Selección extremeña de fútbol |
Así fue como ingresé en los”
Grupos”. Enseguida me entusiasmó D. Seguis, sobre todo cuando escribía en la
pizarra. Tenía una letra preciosa y todas las mañanas nos ponía en encerado una consigna. Por ejemplo, recuerdo una que decía: “El trabajo ennoblece”. Yo me
embelesaba más con el continente que con el contenido. Qué bien dibujaba las
letras, porque aquello no se podía llamar escribir, había que denominarlo como
el arte de dibujar la escritura. D. Segismundo se le adivinaba que le gustaba
la enseñanza y quería que sus alumnos fueran los mejores. Desde luego nosotros
lo notábamos cuando tocaba recreo, que
salían de todas la aulas menos de la nuestra. Como estuviera dando una
lección, hasta que no terminaba de
impartirla no daba la voz que autorizaba la expansión. Algunas veces, cuando
salíamos en tropel, para poderle dar unas patadas a la pelota, ya era la hora
de clase. Así es que más de una vez nos quedamos sin recreo. Los maestros tenía
un rato a media mañana, cuando ponían los deberes de darse juntos una vuelta
por los pasillos y charlar de sus problemas, que sería muchos. En aquéllos tiempos
se decía: “Pasas más hambre que un maestro de escuela”. Desde luego tendrían de
qué hablar. Pero D. Seguis, siempre cabal con sus convicciones de docente,
solía pasear pocas veces. Un día, ya digo de los pocos, nos dejó solos en la
clase, y claro aprovechamos para darles unas pataditas a la inactiva pelota. A
mi sitio llegó bombeada y yo, que ya empezaba a darle con cierta precisión, le
arreé un chutazo con tan mala fortuna que atiné con el tintero, que estaba en
lo alto de un armario. El tintero se “escoñó” y la tinta se derramó por el
suelo. Aquél día probé sobre mis espaldas la “silenciosa”. Así era como llamábamos a una goma bien gruesa
que D. Seguis guardaba para mantener el orden en clase. También tenía la
“escandalosa”, que era una vara ni muy gruesa, ni demasiado fina, que empleaba
dando unos golpes en su mesa, solamente para llamarnos la atención.
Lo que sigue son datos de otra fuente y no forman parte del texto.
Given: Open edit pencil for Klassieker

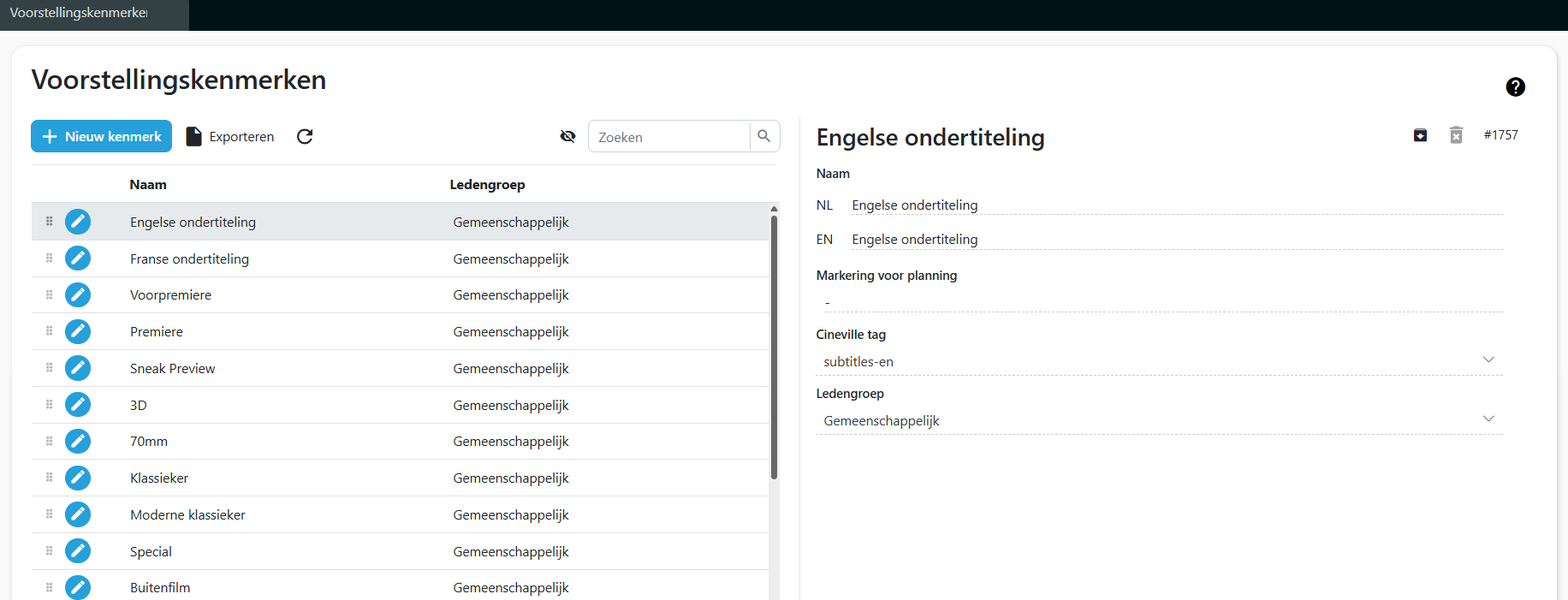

En los pupitres delanteros se
sentaban los más listos. El primero era Joaquín Fernández, que contestaba a
todas las preguntas con gran exactitud. El segundo era Higinio Corchero, que
era un campeón en los problemas de matemáticas. Pero como son las cosas,
Corchero que podría haber estudiado cualquier carrera (matemático, físico o
cualquier otra) se tuvo que ir, cuando terminó la edad escolar, a trabajar al
taller mecánico de su padre. En aquellos tiempos, como ya decía anteriormente,
se carecía de muchas cosas, y desde luego de una Universidad de Extremadura. En
los pupitres últimos se sentaban quizás, no los torpes, pero sí los más
“alocados”, con sus dosis de ingenio. Curro Lavado, que era de los más osados,
hizo unas cuantas trastadas. Una de ella fue arrancar los plomos de las
tuberías de los servicios para vendérselas a Vicente Brú, y sacarse así unas
cuántas pelas. Otras veces y ya próximo el estío, con los ventanales de las
clases abiertos, para mitigar el calor, se saltaba al patio del recreo para
coger volanderos que se caían de los tejados de los “Grupos”.
Nadie se podía explicar con la habilidad que se saltaba por las ventanas, y
volvía a su sitio, sin que el maestro se enterase de nada.